Pak Bimo tertawa. "Ah, kamu memang selalu rendah hati meskipun pencapaianmu luar biasa. By the way, beberapa direksi akan makan malam bersama untuk merayakan kesuksesan proyek ini. Kamu ikut, kan?"
Della memandang Pak Bimo dengan pandangan yang tajam, namun senyum tipis di wajahnya memberikan kesan dingin. "Terima kasih atas undangannya, Pak. Tapi saya pikir saya akan langsung pulang dan beristirahat. Saya lebih suka menikmati waktu sendirian."
Pak Bimo mengangguk, memahami kepribadian Della yang mandiri dan terkesan menjaga jarak. "Tentu, nggak masalah. Kalau begitu, selamat malam, Della.

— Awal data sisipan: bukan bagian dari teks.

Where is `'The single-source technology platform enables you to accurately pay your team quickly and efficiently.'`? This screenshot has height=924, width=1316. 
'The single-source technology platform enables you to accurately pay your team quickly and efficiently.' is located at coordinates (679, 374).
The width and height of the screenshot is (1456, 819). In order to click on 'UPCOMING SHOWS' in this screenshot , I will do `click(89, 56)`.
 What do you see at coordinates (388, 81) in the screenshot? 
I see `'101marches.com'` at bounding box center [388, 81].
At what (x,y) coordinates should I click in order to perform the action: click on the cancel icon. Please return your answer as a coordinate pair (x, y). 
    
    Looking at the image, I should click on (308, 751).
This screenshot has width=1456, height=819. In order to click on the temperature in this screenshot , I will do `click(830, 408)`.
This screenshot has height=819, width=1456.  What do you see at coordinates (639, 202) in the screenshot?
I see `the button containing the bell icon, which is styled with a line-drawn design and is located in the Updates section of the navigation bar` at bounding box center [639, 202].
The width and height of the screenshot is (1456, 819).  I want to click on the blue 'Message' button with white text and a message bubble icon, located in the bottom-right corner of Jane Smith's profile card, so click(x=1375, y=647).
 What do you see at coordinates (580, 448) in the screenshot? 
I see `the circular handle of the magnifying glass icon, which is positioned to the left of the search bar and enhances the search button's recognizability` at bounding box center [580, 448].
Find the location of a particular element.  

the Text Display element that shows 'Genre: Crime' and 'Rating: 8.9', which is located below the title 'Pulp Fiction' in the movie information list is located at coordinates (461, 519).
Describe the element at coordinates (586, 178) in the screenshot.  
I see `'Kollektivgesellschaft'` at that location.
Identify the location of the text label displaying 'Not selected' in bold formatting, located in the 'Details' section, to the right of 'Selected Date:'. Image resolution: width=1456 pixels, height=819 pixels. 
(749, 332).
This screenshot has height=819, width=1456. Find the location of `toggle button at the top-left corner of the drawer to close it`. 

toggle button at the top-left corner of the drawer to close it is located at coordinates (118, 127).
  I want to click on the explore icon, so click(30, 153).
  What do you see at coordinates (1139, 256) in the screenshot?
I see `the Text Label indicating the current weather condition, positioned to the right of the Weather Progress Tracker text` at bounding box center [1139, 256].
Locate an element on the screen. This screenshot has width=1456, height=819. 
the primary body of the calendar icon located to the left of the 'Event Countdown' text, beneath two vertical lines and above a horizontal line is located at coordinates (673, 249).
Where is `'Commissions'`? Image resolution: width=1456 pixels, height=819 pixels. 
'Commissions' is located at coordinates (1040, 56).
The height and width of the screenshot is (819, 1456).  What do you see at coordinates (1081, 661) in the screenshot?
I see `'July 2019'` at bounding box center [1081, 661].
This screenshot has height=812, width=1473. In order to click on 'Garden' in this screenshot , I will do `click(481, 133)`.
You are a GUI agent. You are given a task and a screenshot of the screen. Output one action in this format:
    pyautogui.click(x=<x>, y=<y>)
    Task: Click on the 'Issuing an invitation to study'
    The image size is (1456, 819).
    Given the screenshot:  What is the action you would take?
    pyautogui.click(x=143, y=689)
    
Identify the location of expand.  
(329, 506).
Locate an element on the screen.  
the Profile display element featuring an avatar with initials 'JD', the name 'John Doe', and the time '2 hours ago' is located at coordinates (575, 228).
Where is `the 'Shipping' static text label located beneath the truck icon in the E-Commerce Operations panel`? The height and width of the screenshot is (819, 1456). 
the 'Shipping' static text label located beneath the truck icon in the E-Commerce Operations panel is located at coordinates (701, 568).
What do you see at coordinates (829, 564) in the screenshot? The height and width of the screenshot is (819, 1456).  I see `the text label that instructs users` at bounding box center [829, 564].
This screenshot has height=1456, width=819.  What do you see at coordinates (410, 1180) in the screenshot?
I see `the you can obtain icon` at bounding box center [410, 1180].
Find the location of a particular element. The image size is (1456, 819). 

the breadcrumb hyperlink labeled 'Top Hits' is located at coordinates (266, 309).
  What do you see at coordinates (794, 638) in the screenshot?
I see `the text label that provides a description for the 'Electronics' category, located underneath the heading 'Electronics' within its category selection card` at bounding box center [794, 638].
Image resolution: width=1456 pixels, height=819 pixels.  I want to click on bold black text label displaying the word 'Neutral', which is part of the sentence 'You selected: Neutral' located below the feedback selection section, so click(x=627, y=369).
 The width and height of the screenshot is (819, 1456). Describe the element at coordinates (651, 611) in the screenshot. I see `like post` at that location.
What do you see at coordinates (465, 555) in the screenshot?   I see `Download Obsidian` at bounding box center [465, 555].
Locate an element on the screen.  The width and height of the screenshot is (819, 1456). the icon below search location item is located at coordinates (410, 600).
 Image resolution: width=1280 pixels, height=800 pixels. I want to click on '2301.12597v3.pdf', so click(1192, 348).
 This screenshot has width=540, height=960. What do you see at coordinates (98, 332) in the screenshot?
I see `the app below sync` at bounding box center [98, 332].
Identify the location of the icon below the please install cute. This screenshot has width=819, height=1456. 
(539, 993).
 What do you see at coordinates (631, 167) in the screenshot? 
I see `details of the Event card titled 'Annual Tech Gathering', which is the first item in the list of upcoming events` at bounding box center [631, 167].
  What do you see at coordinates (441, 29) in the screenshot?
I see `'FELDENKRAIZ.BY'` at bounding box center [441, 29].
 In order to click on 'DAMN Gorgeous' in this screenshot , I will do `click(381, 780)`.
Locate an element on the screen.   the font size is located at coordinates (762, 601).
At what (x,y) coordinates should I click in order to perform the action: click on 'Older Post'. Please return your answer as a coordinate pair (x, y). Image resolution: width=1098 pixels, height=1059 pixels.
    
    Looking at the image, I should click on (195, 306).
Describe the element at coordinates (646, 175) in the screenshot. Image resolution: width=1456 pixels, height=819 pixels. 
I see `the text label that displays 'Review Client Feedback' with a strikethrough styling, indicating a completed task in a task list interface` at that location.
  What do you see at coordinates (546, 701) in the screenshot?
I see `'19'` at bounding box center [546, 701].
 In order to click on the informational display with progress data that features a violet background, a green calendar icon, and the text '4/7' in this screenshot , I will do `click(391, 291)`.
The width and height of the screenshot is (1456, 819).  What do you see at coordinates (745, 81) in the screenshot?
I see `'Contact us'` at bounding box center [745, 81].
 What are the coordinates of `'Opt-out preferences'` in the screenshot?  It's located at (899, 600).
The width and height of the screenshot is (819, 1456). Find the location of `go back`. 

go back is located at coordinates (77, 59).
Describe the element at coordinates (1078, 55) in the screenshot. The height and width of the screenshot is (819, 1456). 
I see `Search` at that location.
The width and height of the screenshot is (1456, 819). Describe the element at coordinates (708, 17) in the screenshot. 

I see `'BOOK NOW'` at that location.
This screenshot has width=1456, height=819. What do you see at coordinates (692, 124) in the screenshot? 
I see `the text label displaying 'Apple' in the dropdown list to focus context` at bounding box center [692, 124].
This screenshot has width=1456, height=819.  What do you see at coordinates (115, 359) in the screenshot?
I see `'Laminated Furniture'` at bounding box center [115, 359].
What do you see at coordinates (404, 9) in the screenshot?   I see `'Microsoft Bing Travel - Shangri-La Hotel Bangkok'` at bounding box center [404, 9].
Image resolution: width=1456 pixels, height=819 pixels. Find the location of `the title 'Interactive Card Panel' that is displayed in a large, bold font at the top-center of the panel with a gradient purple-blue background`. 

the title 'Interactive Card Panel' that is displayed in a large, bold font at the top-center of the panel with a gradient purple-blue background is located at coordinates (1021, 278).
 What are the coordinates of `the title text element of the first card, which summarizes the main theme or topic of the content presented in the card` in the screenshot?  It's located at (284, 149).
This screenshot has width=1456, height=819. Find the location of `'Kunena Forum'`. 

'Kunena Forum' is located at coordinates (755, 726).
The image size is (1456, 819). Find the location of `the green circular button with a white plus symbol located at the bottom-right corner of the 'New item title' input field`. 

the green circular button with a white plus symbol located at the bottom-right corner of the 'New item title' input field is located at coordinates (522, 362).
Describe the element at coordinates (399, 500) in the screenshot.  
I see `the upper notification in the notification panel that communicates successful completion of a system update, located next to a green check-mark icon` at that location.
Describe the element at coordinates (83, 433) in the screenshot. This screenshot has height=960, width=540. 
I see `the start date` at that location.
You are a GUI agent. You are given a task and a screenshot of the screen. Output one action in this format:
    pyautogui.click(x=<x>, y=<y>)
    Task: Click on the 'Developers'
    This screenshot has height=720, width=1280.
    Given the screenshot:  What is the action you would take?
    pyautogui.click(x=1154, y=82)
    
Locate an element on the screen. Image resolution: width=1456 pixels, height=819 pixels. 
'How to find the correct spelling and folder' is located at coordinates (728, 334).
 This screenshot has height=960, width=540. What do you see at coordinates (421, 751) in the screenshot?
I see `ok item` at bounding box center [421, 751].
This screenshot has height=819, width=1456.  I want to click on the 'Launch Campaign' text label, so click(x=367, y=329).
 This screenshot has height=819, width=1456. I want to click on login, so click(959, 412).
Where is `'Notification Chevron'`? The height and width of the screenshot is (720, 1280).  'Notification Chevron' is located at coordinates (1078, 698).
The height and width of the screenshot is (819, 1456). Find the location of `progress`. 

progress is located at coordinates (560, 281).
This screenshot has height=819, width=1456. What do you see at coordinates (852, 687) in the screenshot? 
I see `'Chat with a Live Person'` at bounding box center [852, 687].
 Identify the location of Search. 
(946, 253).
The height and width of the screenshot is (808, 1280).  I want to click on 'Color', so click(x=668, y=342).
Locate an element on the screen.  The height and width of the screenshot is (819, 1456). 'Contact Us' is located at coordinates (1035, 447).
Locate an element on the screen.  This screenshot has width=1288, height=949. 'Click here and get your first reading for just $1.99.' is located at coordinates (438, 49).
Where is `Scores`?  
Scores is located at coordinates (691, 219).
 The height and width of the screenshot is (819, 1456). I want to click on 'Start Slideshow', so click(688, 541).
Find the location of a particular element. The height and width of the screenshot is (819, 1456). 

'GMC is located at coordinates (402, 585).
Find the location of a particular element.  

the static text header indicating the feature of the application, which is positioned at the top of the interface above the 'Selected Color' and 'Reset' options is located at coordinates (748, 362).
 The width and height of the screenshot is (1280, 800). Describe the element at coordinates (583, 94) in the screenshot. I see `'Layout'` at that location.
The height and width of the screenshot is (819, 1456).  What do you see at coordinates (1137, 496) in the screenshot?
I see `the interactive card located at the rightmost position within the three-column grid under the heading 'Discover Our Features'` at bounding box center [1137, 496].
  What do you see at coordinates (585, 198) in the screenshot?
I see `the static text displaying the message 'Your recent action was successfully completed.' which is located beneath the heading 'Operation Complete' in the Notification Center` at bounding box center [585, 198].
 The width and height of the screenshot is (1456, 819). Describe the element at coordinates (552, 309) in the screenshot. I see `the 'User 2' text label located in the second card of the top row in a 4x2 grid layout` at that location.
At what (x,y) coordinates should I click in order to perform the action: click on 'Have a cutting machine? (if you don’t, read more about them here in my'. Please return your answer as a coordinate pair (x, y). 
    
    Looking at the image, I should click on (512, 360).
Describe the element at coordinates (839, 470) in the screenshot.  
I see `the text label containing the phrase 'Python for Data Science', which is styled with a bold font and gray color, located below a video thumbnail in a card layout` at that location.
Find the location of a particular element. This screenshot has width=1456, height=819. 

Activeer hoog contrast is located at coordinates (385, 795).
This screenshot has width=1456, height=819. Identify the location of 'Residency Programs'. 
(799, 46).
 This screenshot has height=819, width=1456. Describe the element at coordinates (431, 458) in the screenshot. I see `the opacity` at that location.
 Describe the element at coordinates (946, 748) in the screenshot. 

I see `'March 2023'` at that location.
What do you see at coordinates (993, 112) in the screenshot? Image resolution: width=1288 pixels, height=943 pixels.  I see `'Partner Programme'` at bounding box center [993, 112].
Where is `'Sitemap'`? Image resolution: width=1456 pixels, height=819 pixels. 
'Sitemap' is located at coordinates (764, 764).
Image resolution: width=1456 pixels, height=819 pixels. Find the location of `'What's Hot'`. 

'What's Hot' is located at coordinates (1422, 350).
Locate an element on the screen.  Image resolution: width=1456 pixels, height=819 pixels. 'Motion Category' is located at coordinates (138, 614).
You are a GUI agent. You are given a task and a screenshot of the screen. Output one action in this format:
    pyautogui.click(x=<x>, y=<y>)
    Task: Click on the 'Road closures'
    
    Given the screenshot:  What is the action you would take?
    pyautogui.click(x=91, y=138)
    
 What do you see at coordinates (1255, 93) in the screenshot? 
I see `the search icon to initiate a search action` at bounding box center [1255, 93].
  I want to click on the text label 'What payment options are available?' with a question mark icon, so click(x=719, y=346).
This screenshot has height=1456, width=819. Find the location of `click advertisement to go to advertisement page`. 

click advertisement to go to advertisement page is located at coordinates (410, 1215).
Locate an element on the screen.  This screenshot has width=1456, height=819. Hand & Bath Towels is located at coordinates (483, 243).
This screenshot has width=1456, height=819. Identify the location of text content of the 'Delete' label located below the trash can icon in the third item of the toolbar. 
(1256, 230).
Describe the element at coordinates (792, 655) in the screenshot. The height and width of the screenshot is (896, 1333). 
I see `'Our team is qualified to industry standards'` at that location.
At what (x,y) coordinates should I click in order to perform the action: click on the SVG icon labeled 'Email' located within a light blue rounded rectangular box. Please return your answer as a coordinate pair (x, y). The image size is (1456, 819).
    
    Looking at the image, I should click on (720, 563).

Kita akan ketemu lagi besok di kantor."
Setelah Pak Bimo keluar, ruangan itu kembali hening. Della menutup laptopnya dan mengemasi barang-barangnya. Baginya, kehidupan yang dia jalani sudah cukup.
Hidup dalam dunia yang dipenuhi pujian, keberhasilan, dan kemewahan adalah kebanggaan tersendiri. Cinta, keluarga, bahkan teman dekat hanyalah tambahan yang tidak terlalu penting.
Della berdiri, mengenakan coat mahalnya, dan beranjak keluar dari kantor dengan kepala tegak.
'Ini akan mudah aku jalani. Hem, kepuasan yang nggak bisa aku ungkapkan dengan kata-kata' bisik pelan dalam hati, sambil membuka mobil mewahnya.